Nella giornata del 27 aprile è cominciato anche lo sciopero della fame a staffetta affinché il grido della protesta diventi ancora più forte. Su oltre 400 aderenti 250 hanno digiunano lunedì, 130 martedì e già una quarantina si sono prenotati per mercoledì.
“E’ una vergogna, una grandissima vergogna che l’emergenza sanitaria diventi una scusa per dare la libertà a pericolosissimi boss che hanno seminato sangue e terrore nel nostro Paese. Guarda caso tutti i boss ora sembrano che siano malati e devono passare ai domiciliari per evitare il contagio, e non si pensa invece a tutte quelle persone fatte ammalare e morire di tumore a causa dei rifiuti fatti seppellire dai casalesi, a tutte quelle persone che hanno pianto e sofferto a causa delle violenze dei boss e a tutti quelli che hanno perduto una persona cara, vittima della camorra e della mafia?
Scarcerare i camorristi e i mafiosi è una sconfitta dello Stato e un insulto a chi ha sofferto per causa loro e un‘offesa a chi ha passato la vita a combatterli, come il sostituto Procuratore generale di Napoli Catello Maresca, al quale noi diamo tutto il nostro sostegno. Non è accettabile che i poliziotti muoiano per combattere i criminali come è avvenuto stanotte a Napoli mentre i boss vadano tranquillamente a casa senza aver scontato la pena.
Chi ha combattuto contro le mafie viene abbandonato mentre quelli che hanno devastato le carceri ed hanno protestato occupando strade ed assaltando le forze dell’ordine per chiedere l’indulto vengono premiati o con la scarcerazione dei detenuti o con una serie di vantaggi come, ad esempio, la possibilità di effettuare i video colloqui senza alcuna spesa per tutti i detenuti, la lavanderia gratis e bonifici online con l’aumento dei limiti di spesa. Tutto questo sottoscritto in una nota del Capo del Dap Francesco Basentini del 31 marzo. Guarda caso dopo tutte queste concessioni si sono placate le proteste nelle carceri e stanno uscendo pericolosissimi criminali che quasi sempre si trovano in isolamento e quindi non a rischio contagio.

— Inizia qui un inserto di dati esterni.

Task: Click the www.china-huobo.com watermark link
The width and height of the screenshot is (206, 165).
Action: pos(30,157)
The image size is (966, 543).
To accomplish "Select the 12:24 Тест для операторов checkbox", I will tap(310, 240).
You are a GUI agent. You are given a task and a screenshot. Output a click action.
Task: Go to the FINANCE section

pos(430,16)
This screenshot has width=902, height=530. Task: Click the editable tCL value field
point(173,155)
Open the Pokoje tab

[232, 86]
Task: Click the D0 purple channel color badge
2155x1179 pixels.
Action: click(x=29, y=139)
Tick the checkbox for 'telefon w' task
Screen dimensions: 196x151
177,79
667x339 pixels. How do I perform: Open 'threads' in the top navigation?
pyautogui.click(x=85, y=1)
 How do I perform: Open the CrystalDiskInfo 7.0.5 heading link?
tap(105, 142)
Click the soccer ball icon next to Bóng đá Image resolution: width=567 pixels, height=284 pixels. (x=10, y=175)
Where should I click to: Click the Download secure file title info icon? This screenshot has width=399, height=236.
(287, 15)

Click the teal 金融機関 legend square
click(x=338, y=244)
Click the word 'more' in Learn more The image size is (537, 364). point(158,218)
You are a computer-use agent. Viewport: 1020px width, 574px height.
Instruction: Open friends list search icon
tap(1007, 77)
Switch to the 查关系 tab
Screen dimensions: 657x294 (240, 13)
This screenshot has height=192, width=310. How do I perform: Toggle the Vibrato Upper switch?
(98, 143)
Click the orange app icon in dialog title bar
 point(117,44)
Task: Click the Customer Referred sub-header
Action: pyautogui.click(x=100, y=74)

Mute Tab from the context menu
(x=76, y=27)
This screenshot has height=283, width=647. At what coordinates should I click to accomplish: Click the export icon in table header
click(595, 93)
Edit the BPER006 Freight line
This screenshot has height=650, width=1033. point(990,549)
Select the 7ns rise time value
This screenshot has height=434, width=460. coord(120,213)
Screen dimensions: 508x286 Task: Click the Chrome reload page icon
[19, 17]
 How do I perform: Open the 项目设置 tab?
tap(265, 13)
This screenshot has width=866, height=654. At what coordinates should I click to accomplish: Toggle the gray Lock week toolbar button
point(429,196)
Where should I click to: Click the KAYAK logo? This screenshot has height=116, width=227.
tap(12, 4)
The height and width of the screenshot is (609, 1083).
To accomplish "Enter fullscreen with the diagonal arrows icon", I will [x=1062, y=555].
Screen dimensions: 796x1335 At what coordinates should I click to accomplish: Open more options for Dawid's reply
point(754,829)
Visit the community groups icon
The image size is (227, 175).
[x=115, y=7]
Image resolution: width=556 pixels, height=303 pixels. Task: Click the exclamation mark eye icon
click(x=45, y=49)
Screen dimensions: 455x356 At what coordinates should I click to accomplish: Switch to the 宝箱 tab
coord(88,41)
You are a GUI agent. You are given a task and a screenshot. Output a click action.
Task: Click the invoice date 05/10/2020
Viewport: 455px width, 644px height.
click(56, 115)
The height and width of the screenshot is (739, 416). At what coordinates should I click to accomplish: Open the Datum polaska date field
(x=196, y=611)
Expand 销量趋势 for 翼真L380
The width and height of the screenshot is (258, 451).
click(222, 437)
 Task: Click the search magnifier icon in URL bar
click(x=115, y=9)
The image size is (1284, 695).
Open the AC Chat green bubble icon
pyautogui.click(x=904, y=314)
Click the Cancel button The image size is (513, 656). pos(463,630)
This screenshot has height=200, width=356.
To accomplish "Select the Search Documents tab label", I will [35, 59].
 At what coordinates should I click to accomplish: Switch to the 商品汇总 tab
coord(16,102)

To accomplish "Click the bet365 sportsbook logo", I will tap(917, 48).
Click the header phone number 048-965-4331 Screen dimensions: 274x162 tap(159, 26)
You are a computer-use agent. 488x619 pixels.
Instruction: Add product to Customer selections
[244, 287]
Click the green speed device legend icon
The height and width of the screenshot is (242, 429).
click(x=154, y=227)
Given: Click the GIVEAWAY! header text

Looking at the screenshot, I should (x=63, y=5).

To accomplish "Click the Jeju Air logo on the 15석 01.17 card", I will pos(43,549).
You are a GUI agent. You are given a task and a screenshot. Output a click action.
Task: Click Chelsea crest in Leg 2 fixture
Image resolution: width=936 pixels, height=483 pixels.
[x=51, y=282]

Una vicenda inquietante su cui ci auguriamo qualcuno vorrà indagare.
Non possiamo tollerare questa vergogna, per questo abbiamo lanciato anche una petizione su change.org ed abbiamo dato vita a questa iniziativa, con sciopero della fame, perché ci batteremo con tutte le nostre forze finché la nostra voce non verrà ascolta e i boss resteranno fino alla fine della loro pena dietro le sbarre.
Tanti cittadini si stanno unendo a questa iniziativa, la gente onesta vuole essere al sicuro e chiede giustizia tra questi anche l’assessore all’ambiente del comune di Napoli Raffaele Del Giudice.